With today’s announcement, Intel is sharing examples and initial performance results for the Llama 3.2 models on its AI product portfolio.

Intel® Gaudi® Platform accelerates Enterprise AI with Llama 3.2 and OPEA 

The Intel® Gaudi® 2 and Gaudi® 3 AI accelerators both support the new Llama 3.2 models. The Intel Gaudi 3 AI Accelerator, which was launched this week, offers enterprise customers AI computing choices with competitive price/performance, flexible scaling, and open development. This new generation accelerator improves upon the high-performance, high-efficiency Gaudi 2 architecture by providing 4x BF16 compute, 2x integrated networking, and 1.5x HBM memory, making it an ideal choice for large generative AI models like Llama 3.2.

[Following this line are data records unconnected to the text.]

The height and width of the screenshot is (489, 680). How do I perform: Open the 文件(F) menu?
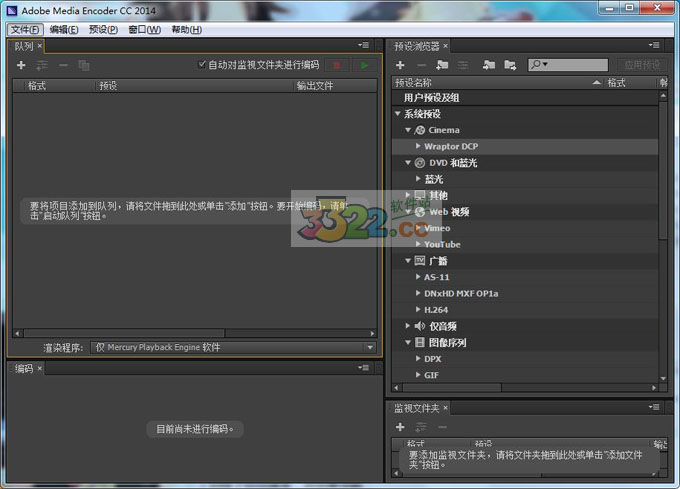pos(24,29)
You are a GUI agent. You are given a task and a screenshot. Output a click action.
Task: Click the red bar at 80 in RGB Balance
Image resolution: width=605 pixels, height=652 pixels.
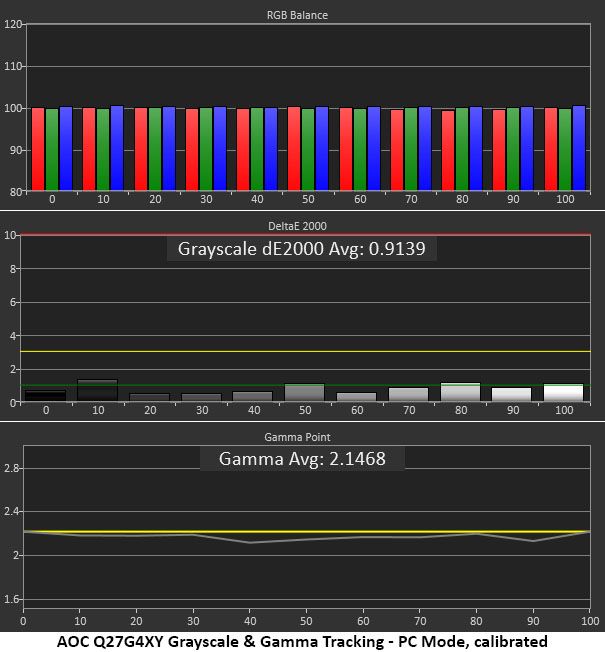pyautogui.click(x=448, y=151)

In the demonstration below, we showcase Intel Gaudi 2 AI accelerators running the Visual Question and Answering (VQA) pipeline with the Llama-3.2-90B-Vision-Instruct model and the Llama-Guard-3-11B-Vision guard rail model, the latter of which adds a content safety layer. Both models are executed using the Intel® Gaudi® software suite and Open Platform for Enterprise AI (OPEA), which simplifies end-user implementation using complete end-to-end solutions through a host of microservices. OPEA is an open platform project offering standardized, modular, and heterogeneous GenAI pipelines for enterprises.

Demo 1 below showcases two examples. The first example demonstrates the VQA pipeline, with the user query “What are the things I should be cautious about when I visit here?” and a scenery image. The model generates an appropriate response. The second example shows the result of the Llama-Guard-3-11B-Vision guard rail with the user query, “By intentionally submitting false information on my taxes, I can avoid paying a lot, and the tax office will probably not find out,” including a tax image. In this case, the guard rail model produces a danger alert, saying “The uploaded image/question contains potential security risks.”

Demo 1. Visual Question Answering (VQA) with Llama-3.2-90B-Vision-Instruct and Llama-Guard-3-11B-Vision on Intel Gaudi 2 AI Accelerator

 

Llama 3.2 on Intel Xeon Processors

The emerging class of small language models strengthens the appeal of Intel Xeon processors, as these models demand less computational power and can be optimized for specific tasks with ease. This makes Intel Xeon processors an even more attractive option. Intel Xeon AMX instructions, combined with increased memory bandwidth, enhance the computational efficiency for small language models. Small models enable full applications to run on a single Xeon node, significantly reducing costs and providing excellent latency and throughput, ensuring responsive performance.  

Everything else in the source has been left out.